------ DATA

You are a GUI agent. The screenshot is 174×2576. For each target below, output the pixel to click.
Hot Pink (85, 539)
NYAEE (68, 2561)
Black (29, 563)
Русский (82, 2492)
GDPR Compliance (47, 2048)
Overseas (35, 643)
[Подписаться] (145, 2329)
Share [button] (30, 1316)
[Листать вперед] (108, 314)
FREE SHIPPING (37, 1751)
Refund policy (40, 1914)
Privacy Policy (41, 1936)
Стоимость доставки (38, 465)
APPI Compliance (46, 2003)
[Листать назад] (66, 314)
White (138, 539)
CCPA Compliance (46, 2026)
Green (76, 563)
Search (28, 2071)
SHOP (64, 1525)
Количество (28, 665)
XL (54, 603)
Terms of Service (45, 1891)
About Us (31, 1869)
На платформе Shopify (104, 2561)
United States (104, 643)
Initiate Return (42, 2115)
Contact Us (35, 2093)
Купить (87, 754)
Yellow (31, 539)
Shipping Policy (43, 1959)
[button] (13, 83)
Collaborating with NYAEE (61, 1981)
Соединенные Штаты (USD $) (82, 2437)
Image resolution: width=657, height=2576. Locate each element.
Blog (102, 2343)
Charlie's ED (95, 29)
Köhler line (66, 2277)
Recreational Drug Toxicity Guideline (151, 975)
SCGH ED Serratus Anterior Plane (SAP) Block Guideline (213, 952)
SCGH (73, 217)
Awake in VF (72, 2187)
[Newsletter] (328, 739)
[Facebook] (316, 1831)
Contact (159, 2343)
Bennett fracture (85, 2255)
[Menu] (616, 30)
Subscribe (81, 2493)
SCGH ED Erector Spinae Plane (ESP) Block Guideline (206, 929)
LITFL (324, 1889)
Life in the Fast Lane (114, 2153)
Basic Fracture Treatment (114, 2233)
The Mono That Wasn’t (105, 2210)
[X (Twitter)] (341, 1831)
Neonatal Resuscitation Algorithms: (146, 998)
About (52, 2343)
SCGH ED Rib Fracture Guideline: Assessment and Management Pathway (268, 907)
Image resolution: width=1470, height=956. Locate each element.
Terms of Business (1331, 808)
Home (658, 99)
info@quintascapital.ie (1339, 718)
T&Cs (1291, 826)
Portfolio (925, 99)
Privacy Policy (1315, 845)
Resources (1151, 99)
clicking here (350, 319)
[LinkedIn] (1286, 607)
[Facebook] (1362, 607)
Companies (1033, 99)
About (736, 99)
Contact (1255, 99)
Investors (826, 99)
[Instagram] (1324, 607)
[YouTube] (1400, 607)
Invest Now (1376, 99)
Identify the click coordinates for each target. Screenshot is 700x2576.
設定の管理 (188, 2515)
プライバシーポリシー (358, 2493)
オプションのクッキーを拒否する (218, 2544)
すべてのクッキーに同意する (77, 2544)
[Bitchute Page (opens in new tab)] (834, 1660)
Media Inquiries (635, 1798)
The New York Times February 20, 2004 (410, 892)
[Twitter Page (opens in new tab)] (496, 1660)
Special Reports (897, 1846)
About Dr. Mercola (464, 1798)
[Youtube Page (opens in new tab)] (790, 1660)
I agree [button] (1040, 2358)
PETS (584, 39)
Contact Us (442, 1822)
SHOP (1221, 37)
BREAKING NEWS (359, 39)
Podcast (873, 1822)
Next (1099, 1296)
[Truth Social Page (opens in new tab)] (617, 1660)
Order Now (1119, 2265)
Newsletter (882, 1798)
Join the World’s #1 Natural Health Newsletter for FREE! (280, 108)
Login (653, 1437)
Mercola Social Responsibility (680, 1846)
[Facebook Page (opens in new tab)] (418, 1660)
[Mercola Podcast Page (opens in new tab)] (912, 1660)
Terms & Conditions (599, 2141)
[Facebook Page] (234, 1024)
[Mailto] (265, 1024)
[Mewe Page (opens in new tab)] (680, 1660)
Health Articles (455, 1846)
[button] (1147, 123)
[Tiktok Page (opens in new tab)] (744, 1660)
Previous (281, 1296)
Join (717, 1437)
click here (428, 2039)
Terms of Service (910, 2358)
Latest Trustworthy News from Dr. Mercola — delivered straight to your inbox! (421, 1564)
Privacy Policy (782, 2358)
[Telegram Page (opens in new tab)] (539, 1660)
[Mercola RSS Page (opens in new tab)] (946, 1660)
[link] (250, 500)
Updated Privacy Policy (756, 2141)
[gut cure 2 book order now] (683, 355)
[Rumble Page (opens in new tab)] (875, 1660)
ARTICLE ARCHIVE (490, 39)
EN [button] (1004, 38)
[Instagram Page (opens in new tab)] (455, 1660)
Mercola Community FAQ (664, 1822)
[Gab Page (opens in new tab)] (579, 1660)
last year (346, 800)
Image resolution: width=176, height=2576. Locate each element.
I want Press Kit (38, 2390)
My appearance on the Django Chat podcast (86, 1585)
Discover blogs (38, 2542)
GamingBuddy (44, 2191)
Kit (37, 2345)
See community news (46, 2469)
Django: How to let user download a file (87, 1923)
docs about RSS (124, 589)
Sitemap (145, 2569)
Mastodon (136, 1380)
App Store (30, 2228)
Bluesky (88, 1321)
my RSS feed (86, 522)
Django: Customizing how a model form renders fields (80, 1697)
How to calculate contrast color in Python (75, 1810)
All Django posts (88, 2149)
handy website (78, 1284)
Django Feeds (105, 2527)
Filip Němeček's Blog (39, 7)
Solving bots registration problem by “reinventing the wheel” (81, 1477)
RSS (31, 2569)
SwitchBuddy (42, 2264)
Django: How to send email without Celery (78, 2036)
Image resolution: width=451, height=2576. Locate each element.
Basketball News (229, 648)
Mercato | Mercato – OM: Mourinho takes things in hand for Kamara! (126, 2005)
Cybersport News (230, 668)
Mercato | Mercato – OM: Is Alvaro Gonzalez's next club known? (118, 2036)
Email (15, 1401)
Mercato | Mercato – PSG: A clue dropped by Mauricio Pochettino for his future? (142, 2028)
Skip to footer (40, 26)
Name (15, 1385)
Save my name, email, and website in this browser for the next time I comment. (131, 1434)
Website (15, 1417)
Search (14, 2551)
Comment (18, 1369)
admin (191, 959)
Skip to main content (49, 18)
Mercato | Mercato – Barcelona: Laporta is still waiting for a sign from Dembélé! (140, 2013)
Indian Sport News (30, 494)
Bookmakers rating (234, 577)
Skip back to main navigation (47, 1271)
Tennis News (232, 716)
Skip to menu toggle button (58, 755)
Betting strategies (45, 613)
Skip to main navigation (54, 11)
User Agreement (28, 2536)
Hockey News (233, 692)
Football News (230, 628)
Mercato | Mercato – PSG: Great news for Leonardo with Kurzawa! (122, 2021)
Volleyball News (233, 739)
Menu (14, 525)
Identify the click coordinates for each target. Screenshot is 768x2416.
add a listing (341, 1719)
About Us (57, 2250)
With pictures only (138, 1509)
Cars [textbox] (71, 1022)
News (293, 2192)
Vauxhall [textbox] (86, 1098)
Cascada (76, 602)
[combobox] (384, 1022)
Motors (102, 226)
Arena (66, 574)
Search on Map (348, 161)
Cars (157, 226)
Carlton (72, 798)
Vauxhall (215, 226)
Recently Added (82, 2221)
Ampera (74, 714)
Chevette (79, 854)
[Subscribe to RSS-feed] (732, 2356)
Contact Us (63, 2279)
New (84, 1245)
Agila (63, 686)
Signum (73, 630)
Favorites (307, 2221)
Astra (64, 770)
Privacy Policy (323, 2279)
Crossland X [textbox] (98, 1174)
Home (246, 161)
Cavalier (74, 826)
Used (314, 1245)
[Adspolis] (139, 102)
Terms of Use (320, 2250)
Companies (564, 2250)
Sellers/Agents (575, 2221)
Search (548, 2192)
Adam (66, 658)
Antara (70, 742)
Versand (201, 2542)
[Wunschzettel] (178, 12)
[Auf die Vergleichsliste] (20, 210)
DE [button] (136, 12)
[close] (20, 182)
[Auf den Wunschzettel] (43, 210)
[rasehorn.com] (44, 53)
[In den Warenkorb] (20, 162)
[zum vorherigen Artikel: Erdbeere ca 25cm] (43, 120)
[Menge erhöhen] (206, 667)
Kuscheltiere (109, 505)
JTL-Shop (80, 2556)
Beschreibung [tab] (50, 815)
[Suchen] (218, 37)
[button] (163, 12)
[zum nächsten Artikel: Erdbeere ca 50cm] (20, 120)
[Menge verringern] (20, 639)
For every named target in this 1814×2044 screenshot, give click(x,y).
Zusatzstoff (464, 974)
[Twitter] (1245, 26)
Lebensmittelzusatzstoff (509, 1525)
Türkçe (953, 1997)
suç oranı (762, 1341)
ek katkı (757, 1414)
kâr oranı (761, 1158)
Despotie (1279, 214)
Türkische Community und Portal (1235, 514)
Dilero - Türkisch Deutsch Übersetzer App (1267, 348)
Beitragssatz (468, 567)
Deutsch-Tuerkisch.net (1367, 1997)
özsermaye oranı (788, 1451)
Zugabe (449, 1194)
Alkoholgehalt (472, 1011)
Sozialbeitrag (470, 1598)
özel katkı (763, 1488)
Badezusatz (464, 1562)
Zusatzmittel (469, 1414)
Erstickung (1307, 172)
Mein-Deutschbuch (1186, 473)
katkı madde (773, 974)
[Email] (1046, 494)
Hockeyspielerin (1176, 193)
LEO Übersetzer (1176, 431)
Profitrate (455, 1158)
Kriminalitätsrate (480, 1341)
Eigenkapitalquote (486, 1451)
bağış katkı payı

------------

In the listing above, locate the line containing "Bookmakers rating (234, 577)" and the line containing "Astra (64, 770)", then transcribe both and every line between them verbatim.

Bookmakers rating (234, 577)
Skip back to main navigation (47, 1271)
Tennis News (232, 716)
Skip to menu toggle button (58, 755)
Betting strategies (45, 613)
Skip to main navigation (54, 11)
User Agreement (28, 2536)
Hockey News (233, 692)
Football News (230, 628)
Mercato | Mercato – PSG: Great news for Leonardo with Kurzawa! (122, 2021)
Volleyball News (233, 739)
Menu (14, 525)
Identify the click coordinates for each target. Screenshot is 768x2416.
add a listing (341, 1719)
About Us (57, 2250)
With pictures only (138, 1509)
Cars [textbox] (71, 1022)
News (293, 2192)
Vauxhall [textbox] (86, 1098)
Cascada (76, 602)
[combobox] (384, 1022)
Motors (102, 226)
Arena (66, 574)
Search on Map (348, 161)
Cars (157, 226)
Carlton (72, 798)
Vauxhall (215, 226)
Recently Added (82, 2221)
Ampera (74, 714)
Chevette (79, 854)
[Subscribe to RSS-feed] (732, 2356)
Contact Us (63, 2279)
New (84, 1245)
Agila (63, 686)
Signum (73, 630)
Favorites (307, 2221)
Astra (64, 770)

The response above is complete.